コラム

2015/05/1334 睡眠時間と学力の関係

寝不足で疲れ果てているとき、何をしても集中できない、頭に入ってこない…
あなたにもそんな経験はありませんか?

それは子どもも同じことです。
授業に集中してできない、時間をかけて勉強しても成績が上がらない…
子どもの学習の様子に上記のような心当たりがあるとしたら、その原因は睡眠時間にあるのかもしれません。

睡眠時間と学力の間には、非常に強い関係性があります。
しかし、子どもたちの夜間睡眠時間は、小学生から高校生にいたるまで、三十年前より一時間減っているという調査結果が報告されています。
乳幼児の睡眠時間はとても気になるものですが、子どもが学齢に達すると睡眠時間についての心配は徐々に小さくなってしまうものかもしれません。

一度、子どもの睡眠時間の見直しを図ってみませんか?

ペンシルヴァニア大学のデイヴィット・ディングス博士は、睡眠時間を二週間にわたって六時間に短縮する実験を行いました。
二週間後、被験者たちに身体の調子を尋ねたところ、彼らは
「万事快調だ」
と答えました。
しかし、一連の試験を行った結果、彼らの成績は二十四時間一睡もしていない人と同じくらいに低下していることがわかったのです!
おわかりいただけましたか?
睡眠時間と学力はこんなにも深く関係しているのですね!

そして、この実験の恐ろしいところは被験者たちがほとんど自らの状態の変化に気づいていないことです。
睡眠時間は私たちが想像する以上に私たちに影響を及ぼしているということがわかります。

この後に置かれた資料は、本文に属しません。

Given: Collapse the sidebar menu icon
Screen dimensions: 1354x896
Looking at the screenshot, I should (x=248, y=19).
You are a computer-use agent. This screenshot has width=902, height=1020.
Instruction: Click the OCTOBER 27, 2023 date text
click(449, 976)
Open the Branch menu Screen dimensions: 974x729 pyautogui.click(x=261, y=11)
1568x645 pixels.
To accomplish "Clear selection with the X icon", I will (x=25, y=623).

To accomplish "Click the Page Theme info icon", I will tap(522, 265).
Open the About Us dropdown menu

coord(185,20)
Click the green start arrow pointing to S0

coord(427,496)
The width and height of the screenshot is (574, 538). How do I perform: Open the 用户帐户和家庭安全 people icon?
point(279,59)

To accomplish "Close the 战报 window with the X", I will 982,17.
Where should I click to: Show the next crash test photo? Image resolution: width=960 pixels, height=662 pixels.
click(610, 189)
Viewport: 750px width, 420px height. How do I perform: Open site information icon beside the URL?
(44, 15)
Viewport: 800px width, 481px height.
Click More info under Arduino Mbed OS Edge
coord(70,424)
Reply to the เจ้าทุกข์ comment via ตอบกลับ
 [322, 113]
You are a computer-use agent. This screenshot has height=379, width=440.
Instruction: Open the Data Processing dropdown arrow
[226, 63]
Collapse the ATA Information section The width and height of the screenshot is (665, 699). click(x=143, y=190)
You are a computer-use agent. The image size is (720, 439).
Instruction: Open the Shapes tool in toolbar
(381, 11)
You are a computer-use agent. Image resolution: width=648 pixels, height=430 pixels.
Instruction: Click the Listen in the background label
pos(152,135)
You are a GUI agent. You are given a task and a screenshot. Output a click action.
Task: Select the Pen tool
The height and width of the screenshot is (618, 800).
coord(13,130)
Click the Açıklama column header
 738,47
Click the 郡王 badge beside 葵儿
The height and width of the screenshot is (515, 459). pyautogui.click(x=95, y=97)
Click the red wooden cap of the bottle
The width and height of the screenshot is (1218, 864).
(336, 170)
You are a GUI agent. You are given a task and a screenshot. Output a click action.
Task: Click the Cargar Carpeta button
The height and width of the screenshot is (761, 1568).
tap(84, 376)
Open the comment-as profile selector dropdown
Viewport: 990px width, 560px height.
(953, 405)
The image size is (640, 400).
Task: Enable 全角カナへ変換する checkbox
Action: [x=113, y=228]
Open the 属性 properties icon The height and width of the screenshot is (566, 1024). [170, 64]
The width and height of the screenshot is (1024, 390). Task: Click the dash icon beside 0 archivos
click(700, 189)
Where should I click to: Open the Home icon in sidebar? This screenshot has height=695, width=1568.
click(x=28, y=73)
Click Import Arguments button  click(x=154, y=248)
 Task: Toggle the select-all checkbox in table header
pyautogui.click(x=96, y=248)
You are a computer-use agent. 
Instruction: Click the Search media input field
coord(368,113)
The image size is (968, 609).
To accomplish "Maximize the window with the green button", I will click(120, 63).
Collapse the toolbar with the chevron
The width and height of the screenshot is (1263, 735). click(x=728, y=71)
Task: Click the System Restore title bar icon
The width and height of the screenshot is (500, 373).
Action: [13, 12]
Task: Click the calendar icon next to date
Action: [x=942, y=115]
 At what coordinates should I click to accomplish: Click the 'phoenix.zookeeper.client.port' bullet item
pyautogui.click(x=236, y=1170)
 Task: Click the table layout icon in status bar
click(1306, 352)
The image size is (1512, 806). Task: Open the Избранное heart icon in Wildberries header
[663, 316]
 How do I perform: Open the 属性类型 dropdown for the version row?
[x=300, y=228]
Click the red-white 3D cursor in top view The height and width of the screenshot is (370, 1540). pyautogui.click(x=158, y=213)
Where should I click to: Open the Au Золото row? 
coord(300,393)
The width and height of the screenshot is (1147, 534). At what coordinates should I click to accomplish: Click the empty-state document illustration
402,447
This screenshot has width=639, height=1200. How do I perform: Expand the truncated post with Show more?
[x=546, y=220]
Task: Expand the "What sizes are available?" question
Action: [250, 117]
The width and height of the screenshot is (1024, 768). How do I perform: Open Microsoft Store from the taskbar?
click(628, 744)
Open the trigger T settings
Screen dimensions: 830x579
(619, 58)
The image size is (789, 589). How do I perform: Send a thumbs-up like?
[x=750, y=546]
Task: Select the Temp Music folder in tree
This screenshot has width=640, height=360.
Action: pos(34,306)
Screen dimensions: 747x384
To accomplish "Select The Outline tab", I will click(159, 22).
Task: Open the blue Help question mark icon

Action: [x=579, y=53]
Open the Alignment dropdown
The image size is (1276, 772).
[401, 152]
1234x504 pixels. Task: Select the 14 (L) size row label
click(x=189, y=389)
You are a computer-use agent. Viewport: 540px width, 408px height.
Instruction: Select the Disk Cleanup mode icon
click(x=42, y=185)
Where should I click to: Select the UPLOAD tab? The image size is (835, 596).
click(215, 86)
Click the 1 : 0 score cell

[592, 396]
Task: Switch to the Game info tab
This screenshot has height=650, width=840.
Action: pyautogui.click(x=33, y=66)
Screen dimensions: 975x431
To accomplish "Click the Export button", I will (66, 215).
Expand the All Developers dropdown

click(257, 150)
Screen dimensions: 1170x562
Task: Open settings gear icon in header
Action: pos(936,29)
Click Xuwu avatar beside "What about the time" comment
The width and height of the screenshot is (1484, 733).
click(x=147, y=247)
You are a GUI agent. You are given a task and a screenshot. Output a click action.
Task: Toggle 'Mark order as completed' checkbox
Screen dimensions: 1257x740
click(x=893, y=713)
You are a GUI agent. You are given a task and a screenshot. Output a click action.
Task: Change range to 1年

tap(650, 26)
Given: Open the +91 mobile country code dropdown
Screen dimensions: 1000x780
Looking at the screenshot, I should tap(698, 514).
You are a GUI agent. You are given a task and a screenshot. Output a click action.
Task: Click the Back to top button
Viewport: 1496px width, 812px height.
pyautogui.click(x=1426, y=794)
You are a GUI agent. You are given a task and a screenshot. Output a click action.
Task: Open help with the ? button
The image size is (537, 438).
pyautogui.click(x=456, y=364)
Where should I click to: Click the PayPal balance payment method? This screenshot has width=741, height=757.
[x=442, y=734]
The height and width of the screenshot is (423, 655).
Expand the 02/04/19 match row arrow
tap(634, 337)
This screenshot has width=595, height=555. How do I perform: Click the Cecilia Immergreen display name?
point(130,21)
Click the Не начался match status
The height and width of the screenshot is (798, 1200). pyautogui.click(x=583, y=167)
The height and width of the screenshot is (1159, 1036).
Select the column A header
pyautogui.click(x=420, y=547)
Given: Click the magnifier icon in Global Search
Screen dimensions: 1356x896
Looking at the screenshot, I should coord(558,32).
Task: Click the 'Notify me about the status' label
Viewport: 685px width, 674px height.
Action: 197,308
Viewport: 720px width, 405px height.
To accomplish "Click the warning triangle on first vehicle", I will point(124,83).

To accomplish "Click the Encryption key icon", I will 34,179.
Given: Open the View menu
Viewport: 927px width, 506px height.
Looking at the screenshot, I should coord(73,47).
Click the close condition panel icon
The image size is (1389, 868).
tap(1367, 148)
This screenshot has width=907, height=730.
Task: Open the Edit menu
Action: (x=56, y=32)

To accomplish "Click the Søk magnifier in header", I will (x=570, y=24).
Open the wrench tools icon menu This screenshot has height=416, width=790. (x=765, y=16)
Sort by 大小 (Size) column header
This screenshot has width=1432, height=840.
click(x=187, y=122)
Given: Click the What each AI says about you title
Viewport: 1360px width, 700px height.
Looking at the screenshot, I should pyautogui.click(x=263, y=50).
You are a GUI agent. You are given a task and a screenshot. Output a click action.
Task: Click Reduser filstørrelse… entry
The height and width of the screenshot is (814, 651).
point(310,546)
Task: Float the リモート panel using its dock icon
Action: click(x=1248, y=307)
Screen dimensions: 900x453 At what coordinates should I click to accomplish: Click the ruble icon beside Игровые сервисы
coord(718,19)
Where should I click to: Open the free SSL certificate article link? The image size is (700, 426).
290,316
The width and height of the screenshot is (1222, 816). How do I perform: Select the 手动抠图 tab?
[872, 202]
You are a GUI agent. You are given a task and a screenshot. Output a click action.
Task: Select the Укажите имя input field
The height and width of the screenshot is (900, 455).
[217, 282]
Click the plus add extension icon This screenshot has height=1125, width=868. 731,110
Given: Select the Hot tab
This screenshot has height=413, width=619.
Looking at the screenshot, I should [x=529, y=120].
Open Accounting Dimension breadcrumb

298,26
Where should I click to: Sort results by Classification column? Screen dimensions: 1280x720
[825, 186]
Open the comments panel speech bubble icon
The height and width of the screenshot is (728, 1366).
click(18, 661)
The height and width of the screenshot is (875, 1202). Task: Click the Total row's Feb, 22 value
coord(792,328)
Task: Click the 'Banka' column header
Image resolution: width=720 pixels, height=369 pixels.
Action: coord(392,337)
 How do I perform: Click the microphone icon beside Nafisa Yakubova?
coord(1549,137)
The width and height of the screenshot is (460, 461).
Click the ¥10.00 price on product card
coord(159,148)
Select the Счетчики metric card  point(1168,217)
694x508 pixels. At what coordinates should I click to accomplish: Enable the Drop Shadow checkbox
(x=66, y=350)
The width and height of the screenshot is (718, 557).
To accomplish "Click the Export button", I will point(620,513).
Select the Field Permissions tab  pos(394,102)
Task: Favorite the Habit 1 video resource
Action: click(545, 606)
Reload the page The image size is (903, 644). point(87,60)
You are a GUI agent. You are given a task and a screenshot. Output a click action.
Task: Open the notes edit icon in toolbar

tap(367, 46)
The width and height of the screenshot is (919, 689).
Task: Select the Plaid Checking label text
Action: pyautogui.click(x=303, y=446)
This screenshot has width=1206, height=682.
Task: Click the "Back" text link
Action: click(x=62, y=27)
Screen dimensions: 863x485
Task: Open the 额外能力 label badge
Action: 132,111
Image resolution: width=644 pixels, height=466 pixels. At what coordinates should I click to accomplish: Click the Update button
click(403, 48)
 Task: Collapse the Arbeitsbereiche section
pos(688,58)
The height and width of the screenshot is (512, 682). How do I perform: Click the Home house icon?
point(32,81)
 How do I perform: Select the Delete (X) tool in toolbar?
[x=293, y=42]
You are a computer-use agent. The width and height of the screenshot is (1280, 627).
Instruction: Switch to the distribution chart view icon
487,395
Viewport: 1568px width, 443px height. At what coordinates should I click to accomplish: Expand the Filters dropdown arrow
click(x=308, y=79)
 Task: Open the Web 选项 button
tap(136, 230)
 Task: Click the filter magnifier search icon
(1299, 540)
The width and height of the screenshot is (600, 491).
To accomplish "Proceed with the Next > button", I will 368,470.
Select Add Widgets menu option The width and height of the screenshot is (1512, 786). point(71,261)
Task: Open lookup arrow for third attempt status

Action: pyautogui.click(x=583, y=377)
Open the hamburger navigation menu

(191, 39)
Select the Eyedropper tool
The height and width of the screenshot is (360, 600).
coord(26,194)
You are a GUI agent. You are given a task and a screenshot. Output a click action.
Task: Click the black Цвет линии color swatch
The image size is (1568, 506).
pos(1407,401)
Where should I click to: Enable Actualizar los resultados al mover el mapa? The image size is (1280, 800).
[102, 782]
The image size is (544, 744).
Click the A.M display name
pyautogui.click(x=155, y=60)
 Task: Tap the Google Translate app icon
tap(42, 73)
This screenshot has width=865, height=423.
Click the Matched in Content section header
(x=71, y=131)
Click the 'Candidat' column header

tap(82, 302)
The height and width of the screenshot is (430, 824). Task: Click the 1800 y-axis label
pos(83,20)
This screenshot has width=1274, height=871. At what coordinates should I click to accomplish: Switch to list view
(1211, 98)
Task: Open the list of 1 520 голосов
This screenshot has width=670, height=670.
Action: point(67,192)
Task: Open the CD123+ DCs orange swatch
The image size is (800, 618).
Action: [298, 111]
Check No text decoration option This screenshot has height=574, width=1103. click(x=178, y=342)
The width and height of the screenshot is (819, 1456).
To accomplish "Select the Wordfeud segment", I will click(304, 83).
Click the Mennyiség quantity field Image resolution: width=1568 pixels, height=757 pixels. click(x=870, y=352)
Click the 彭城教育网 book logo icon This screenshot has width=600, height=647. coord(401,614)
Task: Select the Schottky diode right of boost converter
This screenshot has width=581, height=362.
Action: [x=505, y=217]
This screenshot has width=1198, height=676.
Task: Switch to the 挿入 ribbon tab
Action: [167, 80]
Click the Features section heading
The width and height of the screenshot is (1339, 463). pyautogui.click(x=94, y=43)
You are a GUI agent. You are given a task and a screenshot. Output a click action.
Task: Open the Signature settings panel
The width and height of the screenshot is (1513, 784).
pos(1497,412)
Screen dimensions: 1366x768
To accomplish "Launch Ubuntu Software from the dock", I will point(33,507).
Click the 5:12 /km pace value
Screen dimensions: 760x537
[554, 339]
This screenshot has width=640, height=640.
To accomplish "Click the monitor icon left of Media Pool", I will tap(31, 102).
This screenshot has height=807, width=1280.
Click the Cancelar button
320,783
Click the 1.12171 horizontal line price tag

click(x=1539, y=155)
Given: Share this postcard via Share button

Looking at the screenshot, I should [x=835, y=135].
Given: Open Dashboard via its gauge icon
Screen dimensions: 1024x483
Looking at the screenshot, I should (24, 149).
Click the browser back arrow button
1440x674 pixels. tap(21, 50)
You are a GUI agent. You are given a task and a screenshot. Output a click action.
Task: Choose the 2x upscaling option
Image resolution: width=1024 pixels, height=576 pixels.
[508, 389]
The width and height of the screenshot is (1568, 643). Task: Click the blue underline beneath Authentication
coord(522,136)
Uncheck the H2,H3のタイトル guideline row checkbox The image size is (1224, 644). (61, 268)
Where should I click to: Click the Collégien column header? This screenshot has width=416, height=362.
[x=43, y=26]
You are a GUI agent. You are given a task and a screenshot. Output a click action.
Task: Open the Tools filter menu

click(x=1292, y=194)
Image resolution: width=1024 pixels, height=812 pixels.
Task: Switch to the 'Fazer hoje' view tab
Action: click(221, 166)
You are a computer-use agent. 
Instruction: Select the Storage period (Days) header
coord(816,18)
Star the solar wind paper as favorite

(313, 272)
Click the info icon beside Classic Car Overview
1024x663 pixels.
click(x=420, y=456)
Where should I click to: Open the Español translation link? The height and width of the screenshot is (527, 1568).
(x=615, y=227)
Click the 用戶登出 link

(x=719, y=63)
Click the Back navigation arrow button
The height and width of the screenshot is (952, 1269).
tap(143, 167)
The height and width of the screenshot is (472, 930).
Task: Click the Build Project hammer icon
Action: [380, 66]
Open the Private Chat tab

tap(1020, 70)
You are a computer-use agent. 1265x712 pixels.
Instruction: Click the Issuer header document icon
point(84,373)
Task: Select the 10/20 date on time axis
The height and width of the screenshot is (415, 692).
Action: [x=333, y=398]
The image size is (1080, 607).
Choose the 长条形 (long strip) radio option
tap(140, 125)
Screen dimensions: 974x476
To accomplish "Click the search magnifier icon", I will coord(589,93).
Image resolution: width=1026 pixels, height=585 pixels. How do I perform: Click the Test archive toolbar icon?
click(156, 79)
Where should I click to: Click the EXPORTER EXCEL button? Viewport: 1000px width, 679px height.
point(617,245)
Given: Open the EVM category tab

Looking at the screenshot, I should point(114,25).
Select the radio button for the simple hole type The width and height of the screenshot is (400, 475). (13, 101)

近年、機能的MRIスキャンのおかげで、睡眠時間が子どもの脳を損なうメカニズムは明らかにされつつあります。
寝不足で疲れた子供たちが習ったばかりのことを覚えていられないのは、ニューロンが可朔性を失って記憶を符号化するために必要な新しいシナプス結合を形成できなくなるからだということもわかってきました。

睡眠時間と学力の関係性は科学的にも次々と立証されているのです。
睡眠は、動物にとって生物学的に必要不可欠なものです。

ぜひ一度、十分な睡眠をとれているかお子さんと一緒に話し合ってみてください。